[The data]:
━━━━━━━━
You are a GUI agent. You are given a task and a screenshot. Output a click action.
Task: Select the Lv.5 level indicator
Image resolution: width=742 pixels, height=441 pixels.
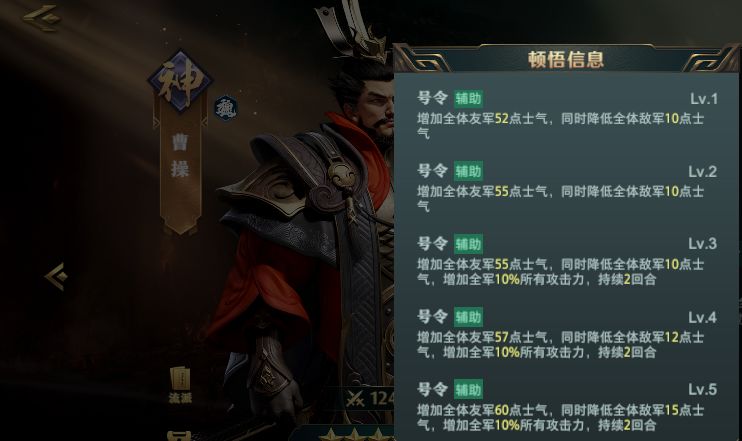tap(703, 389)
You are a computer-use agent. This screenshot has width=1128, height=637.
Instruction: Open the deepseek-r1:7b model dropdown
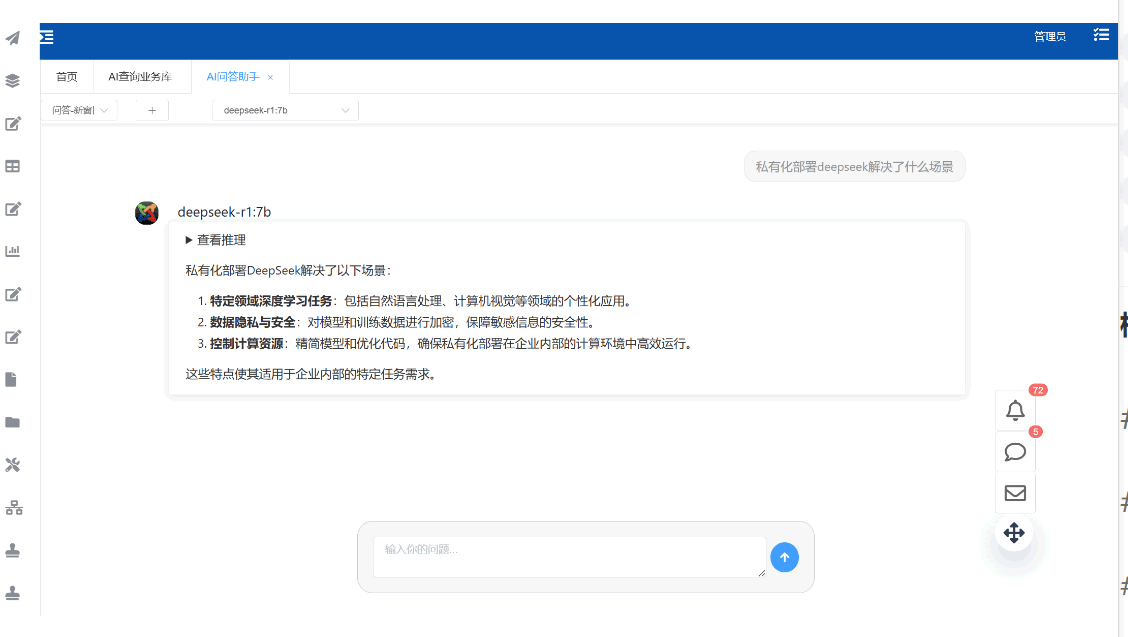(284, 110)
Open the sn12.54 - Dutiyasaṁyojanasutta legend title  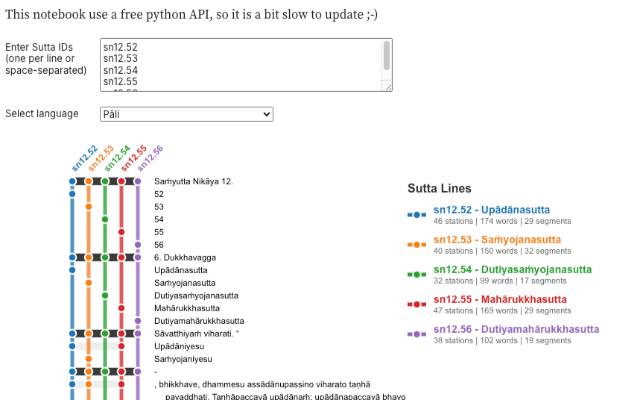(x=512, y=270)

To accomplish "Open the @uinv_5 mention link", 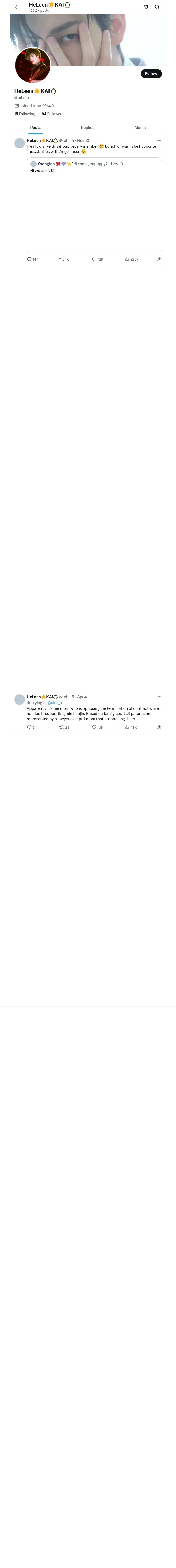I will 54,703.
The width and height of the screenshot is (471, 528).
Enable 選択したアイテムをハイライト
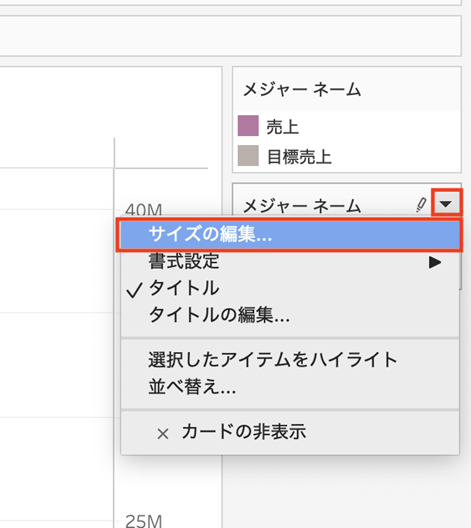coord(290,360)
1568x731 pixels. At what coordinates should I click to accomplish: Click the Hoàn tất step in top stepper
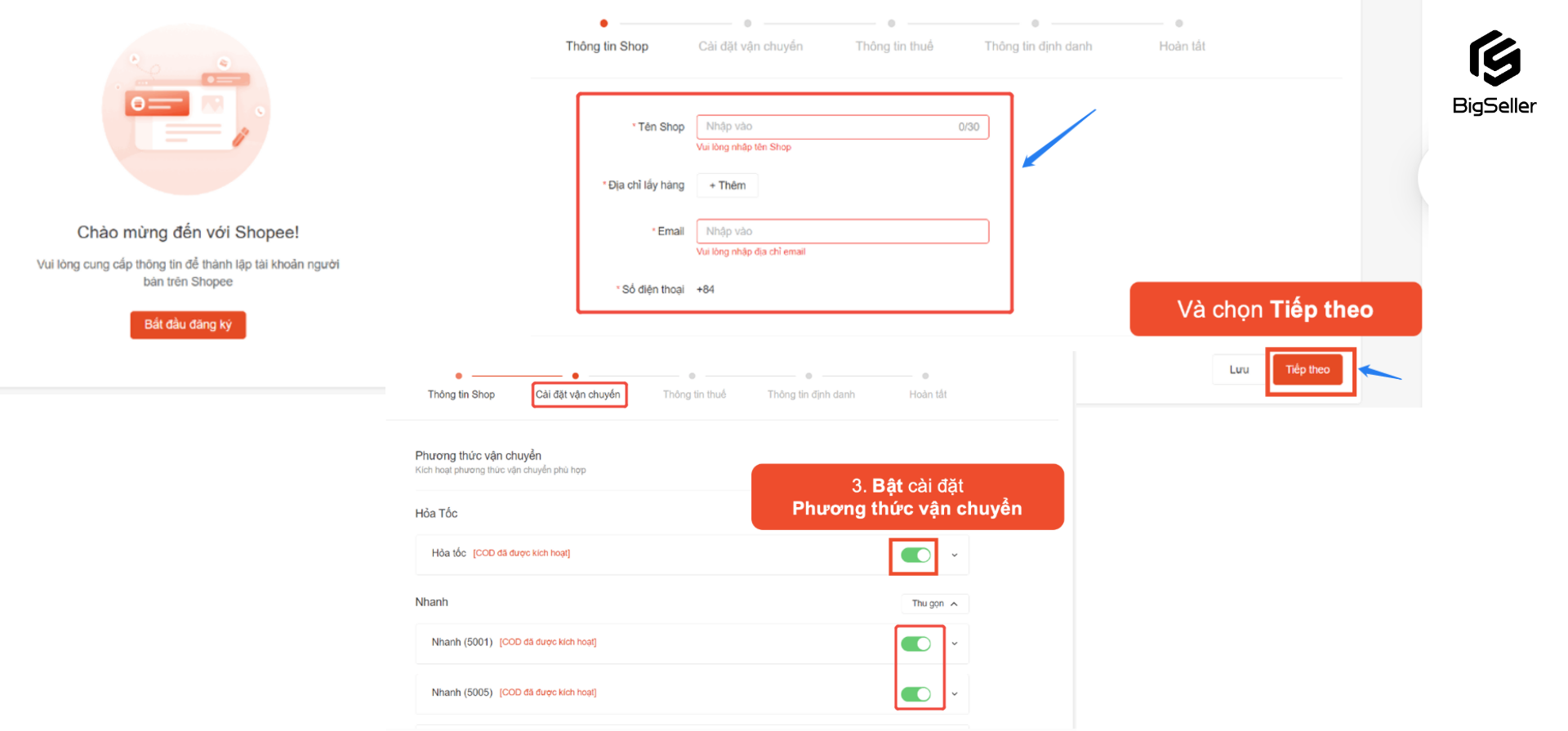click(1181, 46)
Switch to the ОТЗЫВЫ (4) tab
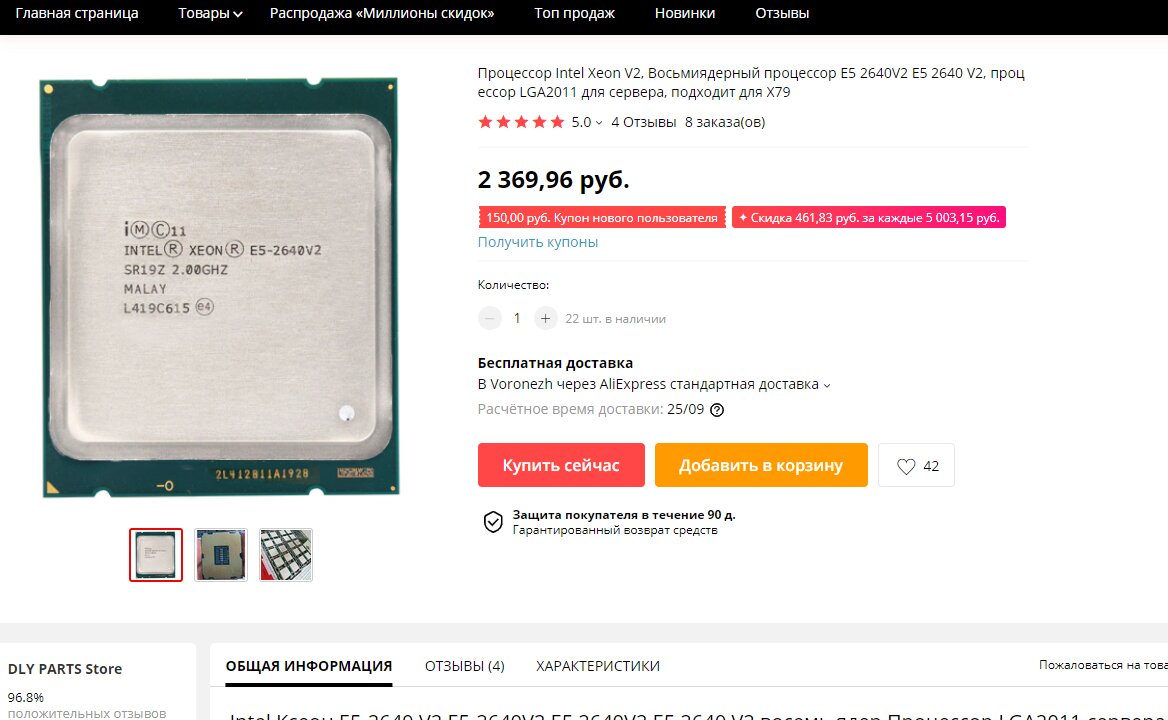The image size is (1168, 720). click(465, 666)
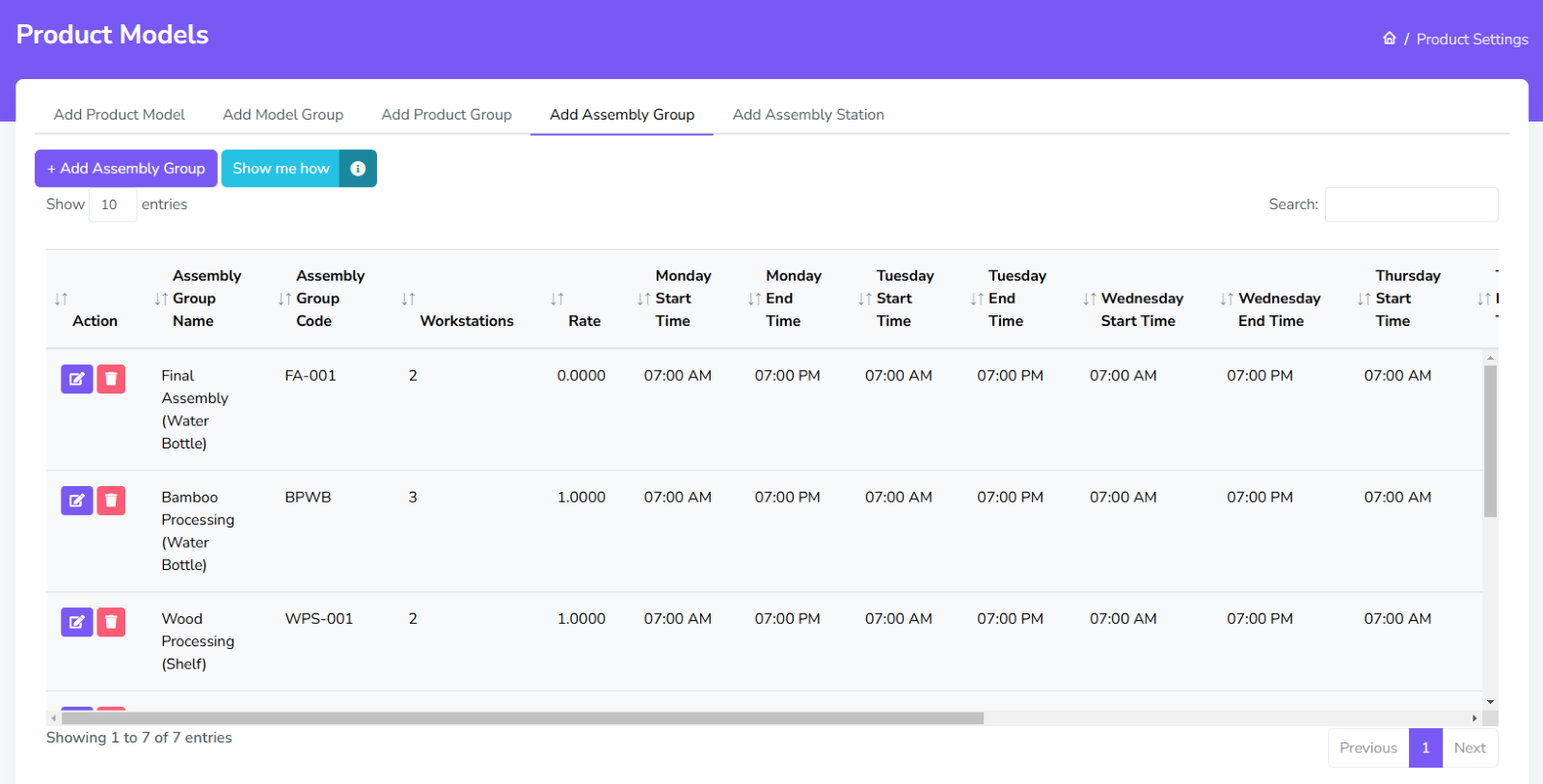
━━━━━━━━
[Assignment]: Wherever the string "agent" appears in a line of the records above, copy that line.

[Solution to this problem]:
You are a GUI agent. You are given a task and a screenshot. Output a click action.
You are a computer-use agent. This screenshot has width=1128, height=637.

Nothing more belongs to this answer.